Biraz ilerisinde ise dünyanın en büyük kütüphanesi olan Kongre Kütüphanesi yer alıyor. Yine National Treasure'den hatırlayabilirsiniz, Ben Gates buradan Declaration of Independence yani Bağımsızlık Bildirisi'ni çalmıştı. Bu belge hala orada. Gutenberg'in basıp dağıttığı İncilin de en sağlam orijinallerinden biri de bu binada korunuyor. Ha içeride bir de otuz iki milyon basılı, altmış milyon da el yazması kitap var.

Supreme Court
Yolda yine Kızılderili Ayakkabıları Müzesi, Amerikan Pipoları Müzesi, Country Gitar Telleri Müzesi, Donald Trump'ın Tweetleri Müzesi, Obama'nın Golf Topları Müzesi gibi bir kaç yüz müzeyi geçip asıl benim için bu seyahatin en heyecan veren müzesine geldik.

National Air and Space Museum (Bu gerçek bir müze, yukardakiler gibi uydurma değil).

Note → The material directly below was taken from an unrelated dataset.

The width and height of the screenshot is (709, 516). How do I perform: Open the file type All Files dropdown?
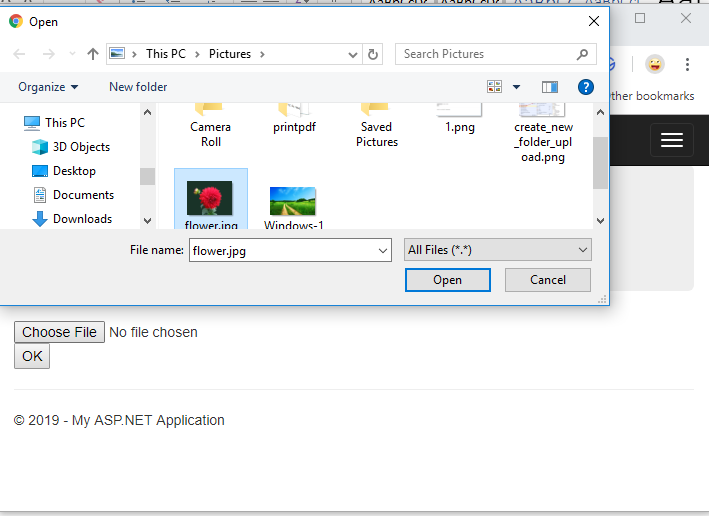click(x=497, y=250)
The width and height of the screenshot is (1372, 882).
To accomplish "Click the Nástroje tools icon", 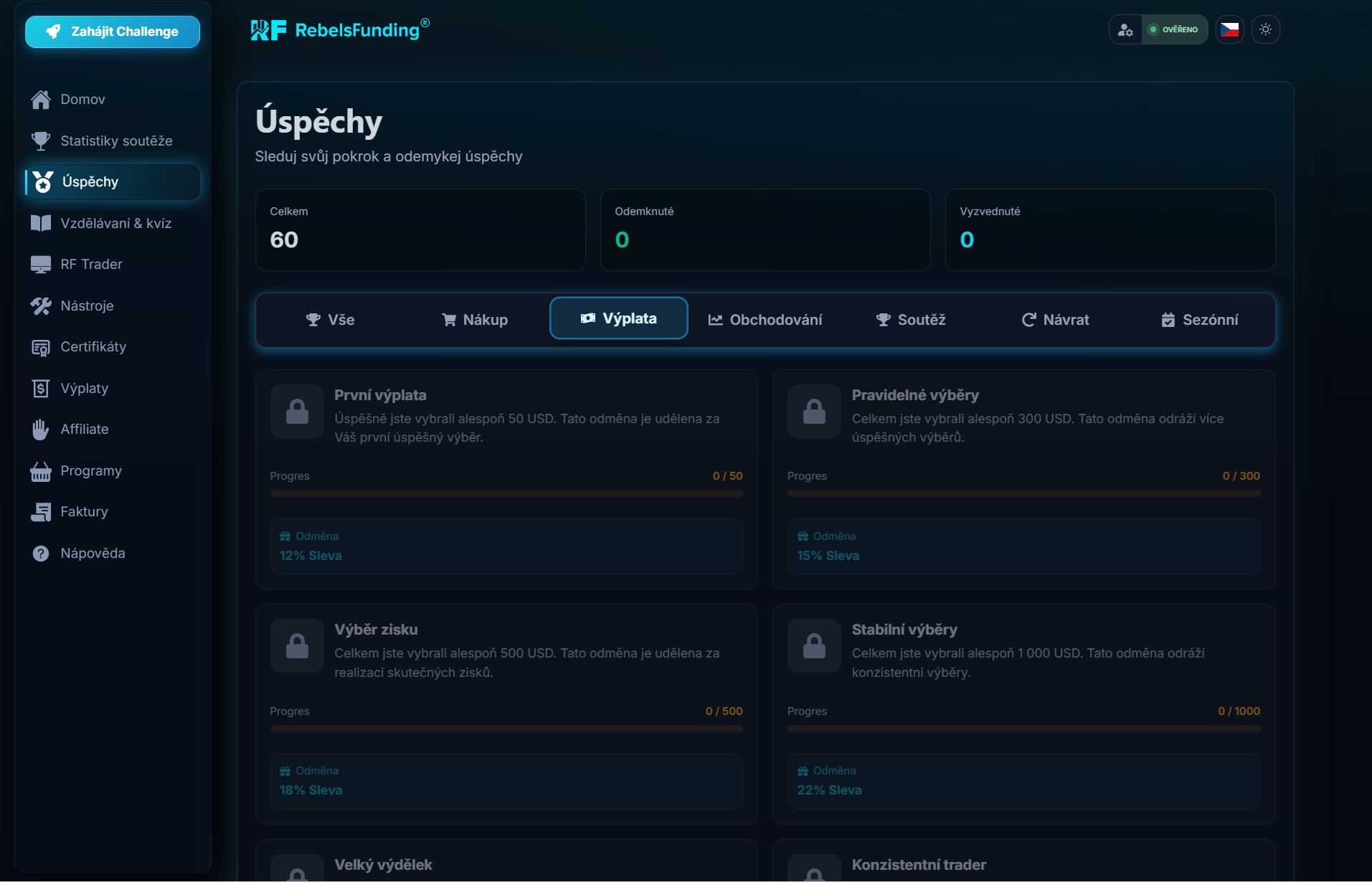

Smithsonian Institution isimli bir enstitünün müzesi bu. İki ayrı lokasyonu var. Biri Washington'ın merkezinde, diğeri de Dulles havaalanının yanında. Uçak saatlerinin bir azizliği sonucu sadece bir lokasyonu görme imkanım olacaktı. İçim kan ağlayarak merkezdeki lokasyonu seçtim.

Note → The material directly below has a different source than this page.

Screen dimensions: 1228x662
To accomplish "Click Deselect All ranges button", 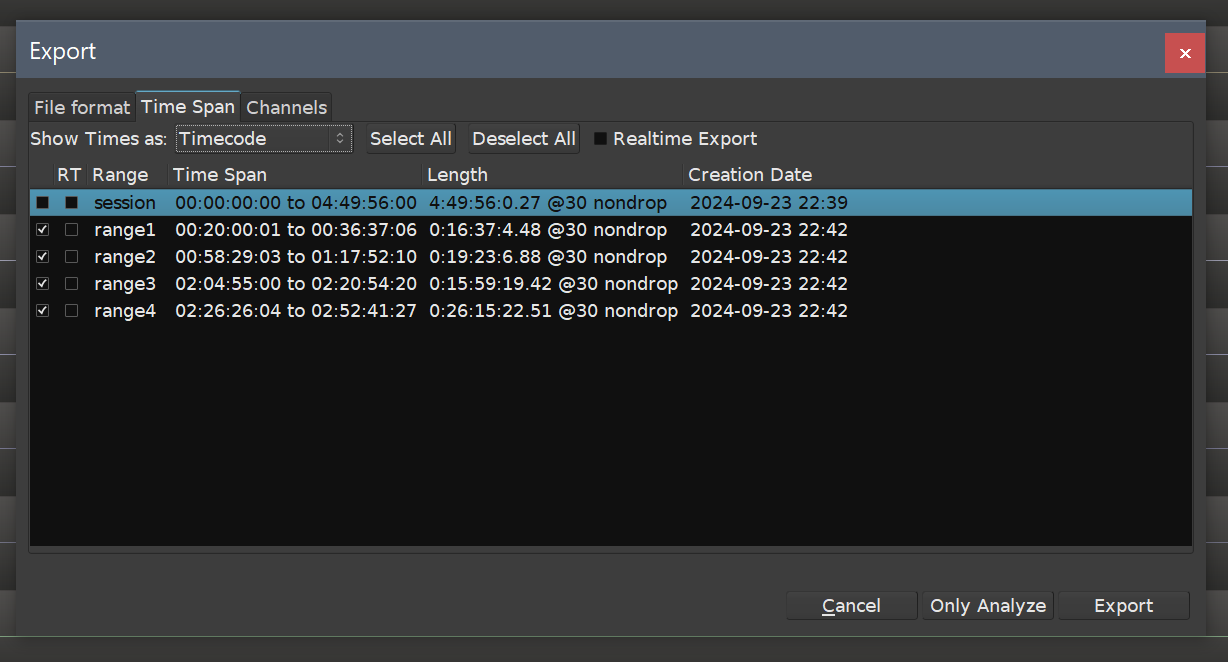I will (x=524, y=139).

National Air and Space Museum
Bir Katolik için Vatikan ne ise, bir havacılık hayranı için bu müze de o işte, sevgili arkadaşlar. İçinde Wright kardeşlerin uçtuğu dünyanın ilk uçağından, aya giden Apollo 11'in dünyaya dönen komuta modülüne kadar herşey var. UAV'ler, dünyanın en hızlı uçağı roket motorlu X-15, Chuck Yeager'ın ilk kez ses hızını aştığı X-1, Howard Hughes'un kendi imalatı yarış uçağı, ikinci dünya savaşının uçakları, V-2 dahil balistik füzeler, vs, vs.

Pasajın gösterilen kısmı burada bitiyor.